A lógica do orçamento público é parecida. Aproveitando o exemplo, o governo brasileiro é um sujeito cuja renda diminuiu (a receita líquida, que era de 18,7% do PIB em 2013, terminou 2017 em 17,6% do PIB) mas mesmo assim está gastando mais (a despesa primária subiu de 17,3% para 19,5% do PIB no mesmo intervalo). E abusando do cheque especial (a dívida do governo federal saltou de 51,5% para 74% do PIB entre 2013 e 2017, chegando a 77% em maio de 2018).
Para ser justo, o governo até que reduziu alguns gastos nos últimos anos.
Não os maiores, obrigatórios, como Previdência (que foi de 6,7% do PIB em 2013 para 8,5% quatro anos depois) e funcionalismo (de 3,8% para 4,3% do PIB). São despesas que, sem mudança na lei, só podem ser contidas se o governo deixar de reajustar aposentadorias e salários.
A tesoura passou foi nos gastos discricionários, não obrigatórios, que já não eram grande coisa. Os investimentos em obras públicas encolheram (o PAC recuou de 0,8% para 0,5% do PIB) e os desembolsos dos ministérios da Saúde, Educação e Assistência Social ficaram estagnados (em 2,5% do PIB, na soma dos três). Quem depende de infraestrutura e serviços públicos essenciais sabe a falta que esse dinheiro está fazendo.
Se a verba é pouca e disputada, é de se perguntar por que o governo continua abrindo mão, todos os anos, do equivalente a 4% do PIB na forma de renúncias fiscais. São impostos que ele deixa de cobrar para beneficiar determinados contribuintes.
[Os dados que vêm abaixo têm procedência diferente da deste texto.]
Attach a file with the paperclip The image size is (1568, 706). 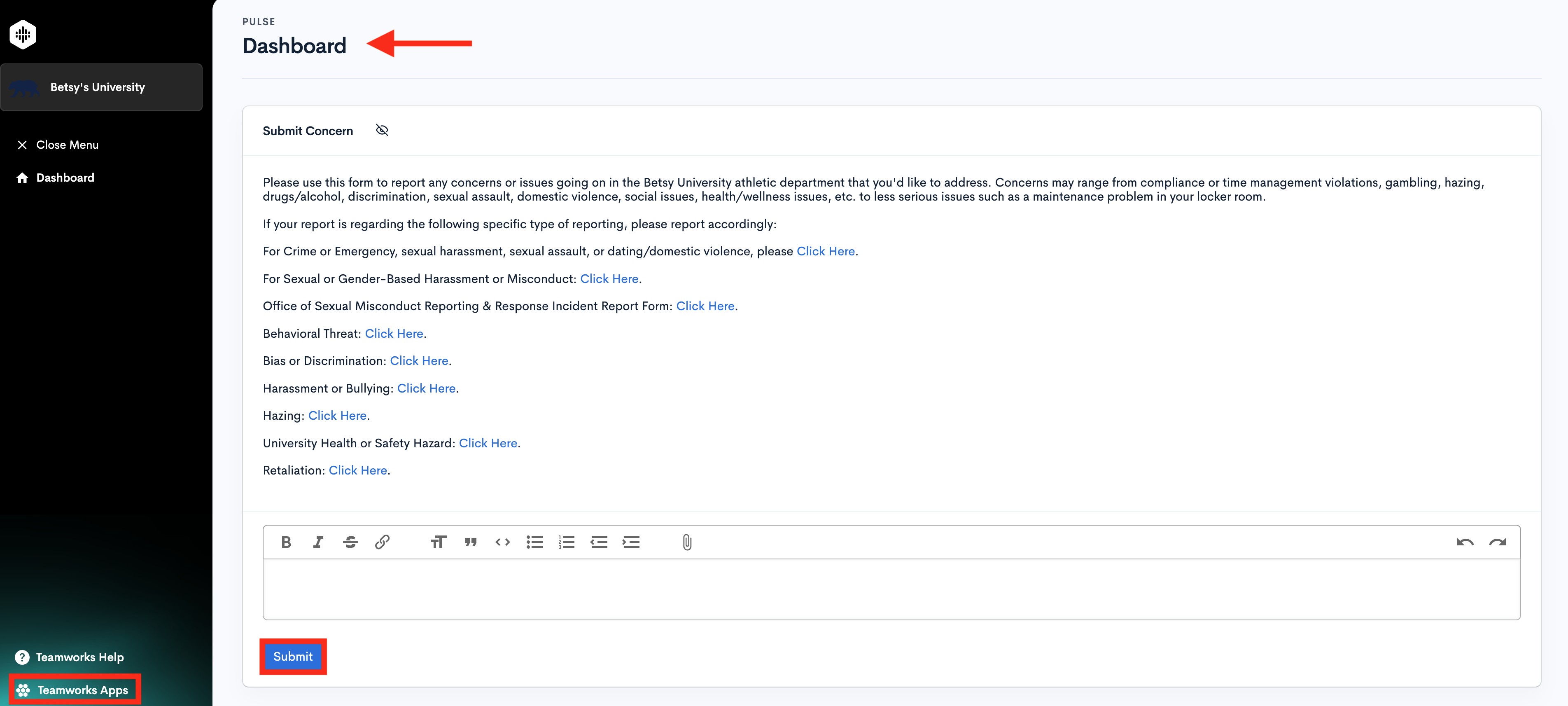[x=686, y=542]
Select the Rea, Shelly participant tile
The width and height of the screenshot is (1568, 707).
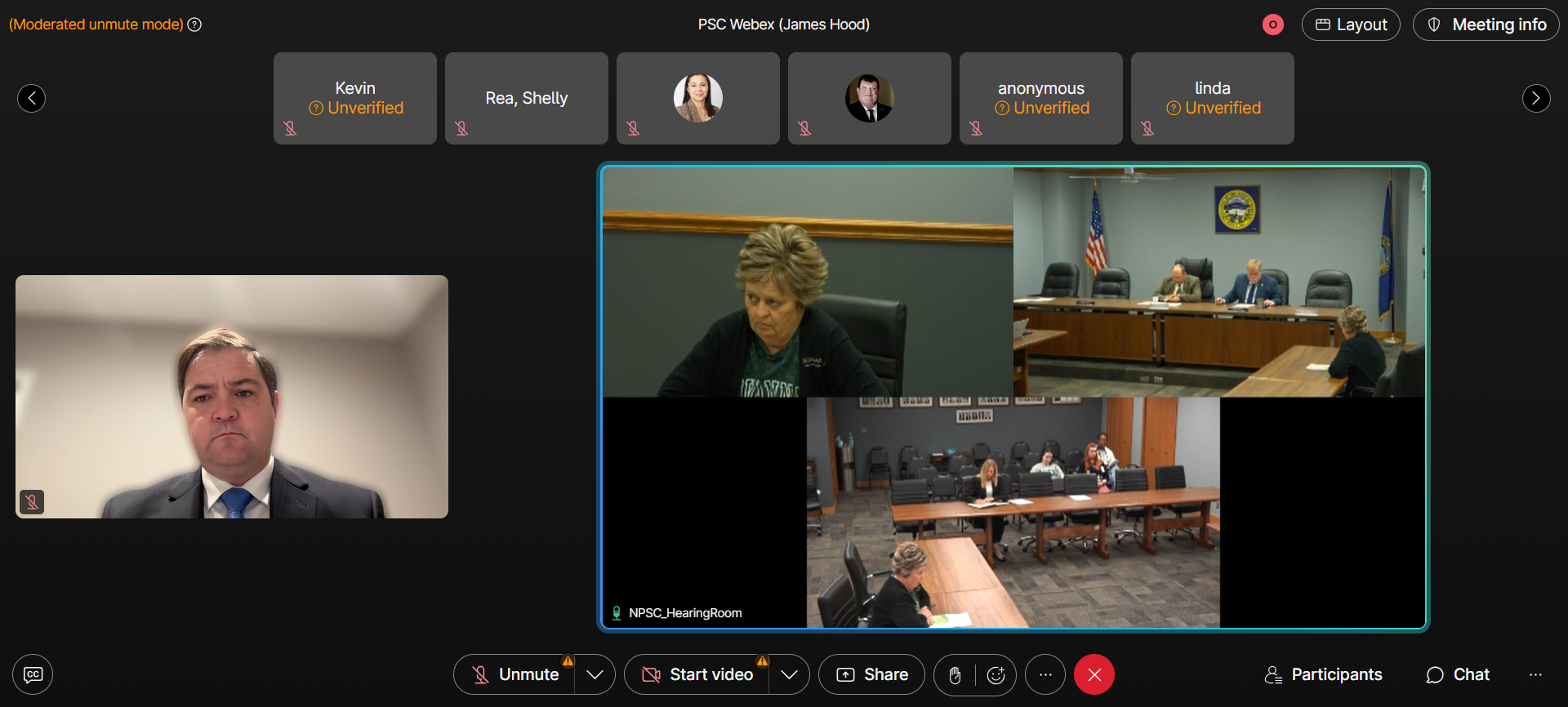point(527,98)
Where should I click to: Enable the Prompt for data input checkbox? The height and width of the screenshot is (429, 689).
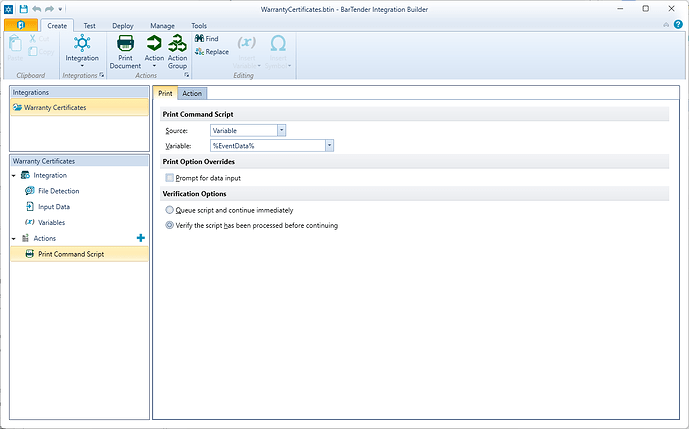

Com esse dinheiro, seria possível – por exemplo – triplicar o orçamento federal de Saúde e Educação. Mas, como vimos após a greve dos caminhoneiros, nossos representantes acham melhor subsidiar refrigerantes e combustíveis fósseis (depois, a fatura vai para a saúde pública, que você sabe como está).
O subsídio aos derivados do petróleo não é coisa nova. Um estudo recém-publicado pelo Instituto de Estudos Socioeconômicos (Inesc) estima que, de 2013 a 2017, o governo destinou R$ 342 bilhões – na soma do que gastou com o que deixou de arrecadar – para produtores de petróleo, gás natural e carvão mineral e consumidores de gasolina, diesel e gás de cozinha.
Por que combustíveis fósseis merecem tratamento especial? Qualquer que seja a resposta, o impacto (bom ou ruim) dessas desonerações é desconhecido, pois no Brasil esse tipo de programa não costuma ter meta nem avaliação de resultados.
Na média, o incentivo aos fósseis soma pouco mais de R$ 68 bilhões por ano, pelos cálculos de Alessandra Cardoso e Nathalie Beghin, as autoras do estudo. Para manter o paralelo feito há pouco, é dinheiro suficiente para meio ano de despesas federais em Saúde e Educação. Ou dois anos de Bolsa Família. Curioso, aliás, que tanta gente questione a transferência de renda aos mais pobres mas não se incomode em inteirar o diesel de SUVs de luxo ou ajudar proprietários de minas de carvão.
É tudo questão de escolha. O dinheiro público, o nosso dinheiro, é finito. Se decidimos ajudar uns, temos de prejudicar outros.